# Text to read
^^^^^^^^^^^^^^^^

Ok - My knowledge of pensions is minimal.

However - am I correct in saying that you cannot borrow against a pension that has risen in value during the course of the term to invest further?

Obviosuly you can do this in property by remortgaging and reinvesting further when possible which enables you to grow your asset base significantly - the difference over a 20 year period between property vs equities would then be many multiples in favour of property would it not ?

But firstly - Is my initial assumption about borrowing correct?

If so, I have gone through the figures and this would be a major reason to go with property resulting in returns of many milluons profit - even with infrequent remortgaging.

I have an example which i could enter to illustrate the significant difference if you wish to go through my figures ?


----------



## Thomas22

*Re: have an investment property but the rent is falling short by 170 a month to cover*



qwertyuiop said:


> Ok - My knowledge of pensions is minimal.

^^^^^^^^^^^^^^^^

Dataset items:

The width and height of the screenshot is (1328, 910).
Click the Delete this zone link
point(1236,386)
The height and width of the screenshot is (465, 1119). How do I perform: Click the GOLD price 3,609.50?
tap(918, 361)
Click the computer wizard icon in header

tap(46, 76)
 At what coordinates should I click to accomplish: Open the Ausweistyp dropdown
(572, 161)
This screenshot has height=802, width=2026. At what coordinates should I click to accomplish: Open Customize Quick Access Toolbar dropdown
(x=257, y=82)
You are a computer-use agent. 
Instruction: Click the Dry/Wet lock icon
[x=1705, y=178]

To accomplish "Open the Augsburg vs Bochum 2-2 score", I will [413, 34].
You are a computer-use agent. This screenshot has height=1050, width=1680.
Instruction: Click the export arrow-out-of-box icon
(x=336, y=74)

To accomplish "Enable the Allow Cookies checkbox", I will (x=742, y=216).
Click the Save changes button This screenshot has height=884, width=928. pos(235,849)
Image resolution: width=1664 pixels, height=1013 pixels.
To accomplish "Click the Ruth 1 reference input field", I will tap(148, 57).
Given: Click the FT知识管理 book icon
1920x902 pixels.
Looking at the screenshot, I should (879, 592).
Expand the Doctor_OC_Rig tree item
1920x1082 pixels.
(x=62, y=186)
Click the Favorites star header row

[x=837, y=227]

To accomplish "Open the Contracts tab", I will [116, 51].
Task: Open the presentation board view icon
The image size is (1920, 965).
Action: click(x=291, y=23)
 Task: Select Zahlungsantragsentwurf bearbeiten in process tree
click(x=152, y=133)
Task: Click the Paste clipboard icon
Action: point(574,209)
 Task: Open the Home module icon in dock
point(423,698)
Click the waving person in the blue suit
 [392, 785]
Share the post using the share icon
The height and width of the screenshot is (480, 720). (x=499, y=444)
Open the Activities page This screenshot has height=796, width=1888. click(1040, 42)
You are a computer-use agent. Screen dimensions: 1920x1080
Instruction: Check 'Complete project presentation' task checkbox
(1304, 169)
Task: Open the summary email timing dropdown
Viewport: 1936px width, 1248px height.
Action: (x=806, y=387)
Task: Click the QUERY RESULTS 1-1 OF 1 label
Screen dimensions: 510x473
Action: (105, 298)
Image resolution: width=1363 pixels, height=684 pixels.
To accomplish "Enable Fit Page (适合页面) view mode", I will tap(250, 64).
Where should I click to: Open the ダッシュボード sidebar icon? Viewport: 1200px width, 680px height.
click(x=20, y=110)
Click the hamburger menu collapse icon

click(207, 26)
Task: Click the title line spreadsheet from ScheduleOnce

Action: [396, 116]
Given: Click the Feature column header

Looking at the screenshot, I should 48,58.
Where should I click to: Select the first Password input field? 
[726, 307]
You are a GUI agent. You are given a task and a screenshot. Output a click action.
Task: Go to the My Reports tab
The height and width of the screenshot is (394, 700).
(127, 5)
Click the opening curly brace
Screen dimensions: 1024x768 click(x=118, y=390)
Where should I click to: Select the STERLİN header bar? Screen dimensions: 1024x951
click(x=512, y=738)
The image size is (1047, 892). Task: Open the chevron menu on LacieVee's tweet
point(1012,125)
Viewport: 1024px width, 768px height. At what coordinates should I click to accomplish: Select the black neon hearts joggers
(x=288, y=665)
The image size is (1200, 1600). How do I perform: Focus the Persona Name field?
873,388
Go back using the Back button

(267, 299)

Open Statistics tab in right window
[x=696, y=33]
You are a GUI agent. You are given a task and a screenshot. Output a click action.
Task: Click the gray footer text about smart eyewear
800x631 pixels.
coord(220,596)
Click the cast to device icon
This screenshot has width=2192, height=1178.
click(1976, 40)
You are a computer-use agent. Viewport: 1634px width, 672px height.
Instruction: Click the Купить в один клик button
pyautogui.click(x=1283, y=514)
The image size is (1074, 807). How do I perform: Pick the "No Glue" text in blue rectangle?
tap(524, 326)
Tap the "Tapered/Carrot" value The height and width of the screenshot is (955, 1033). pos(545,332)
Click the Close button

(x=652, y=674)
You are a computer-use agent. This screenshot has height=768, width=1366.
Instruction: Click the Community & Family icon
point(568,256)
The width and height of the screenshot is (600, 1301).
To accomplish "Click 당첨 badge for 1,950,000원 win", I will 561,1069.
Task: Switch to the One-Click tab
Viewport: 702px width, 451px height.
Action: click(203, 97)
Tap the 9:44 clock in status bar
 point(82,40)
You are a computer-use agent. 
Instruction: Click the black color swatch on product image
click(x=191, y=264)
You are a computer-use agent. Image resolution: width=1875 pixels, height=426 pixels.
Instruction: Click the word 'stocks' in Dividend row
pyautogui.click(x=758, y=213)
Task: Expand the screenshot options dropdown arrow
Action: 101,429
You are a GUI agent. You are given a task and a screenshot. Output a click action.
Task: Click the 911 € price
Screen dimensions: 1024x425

^^^^^^^^^^^^^^^^

# Complete the following
- a) In the forum thread, over what period does the poster compare property and equities?
- b) Reproduce the records line for line, beginning at their first line and stopping after the line that contains "point(423,698)".

# Exercise responses
- a) A 20-year period.

- b)
The width and height of the screenshot is (1328, 910).
Click the Delete this zone link
point(1236,386)
The height and width of the screenshot is (465, 1119). How do I perform: Click the GOLD price 3,609.50?
tap(918, 361)
Click the computer wizard icon in header

tap(46, 76)
 At what coordinates should I click to accomplish: Open the Ausweistyp dropdown
(572, 161)
This screenshot has height=802, width=2026. At what coordinates should I click to accomplish: Open Customize Quick Access Toolbar dropdown
(x=257, y=82)
You are a computer-use agent. 
Instruction: Click the Dry/Wet lock icon
[x=1705, y=178]

To accomplish "Open the Augsburg vs Bochum 2-2 score", I will [413, 34].
You are a computer-use agent. This screenshot has height=1050, width=1680.
Instruction: Click the export arrow-out-of-box icon
(x=336, y=74)

To accomplish "Enable the Allow Cookies checkbox", I will (x=742, y=216).
Click the Save changes button This screenshot has height=884, width=928. pos(235,849)
Image resolution: width=1664 pixels, height=1013 pixels.
To accomplish "Click the Ruth 1 reference input field", I will tap(148, 57).
Given: Click the FT知识管理 book icon
1920x902 pixels.
Looking at the screenshot, I should (879, 592).
Expand the Doctor_OC_Rig tree item
1920x1082 pixels.
(x=62, y=186)
Click the Favorites star header row

[x=837, y=227]

To accomplish "Open the Contracts tab", I will [116, 51].
Task: Open the presentation board view icon
The image size is (1920, 965).
Action: click(x=291, y=23)
 Task: Select Zahlungsantragsentwurf bearbeiten in process tree
click(x=152, y=133)
Task: Click the Paste clipboard icon
Action: point(574,209)
 Task: Open the Home module icon in dock
point(423,698)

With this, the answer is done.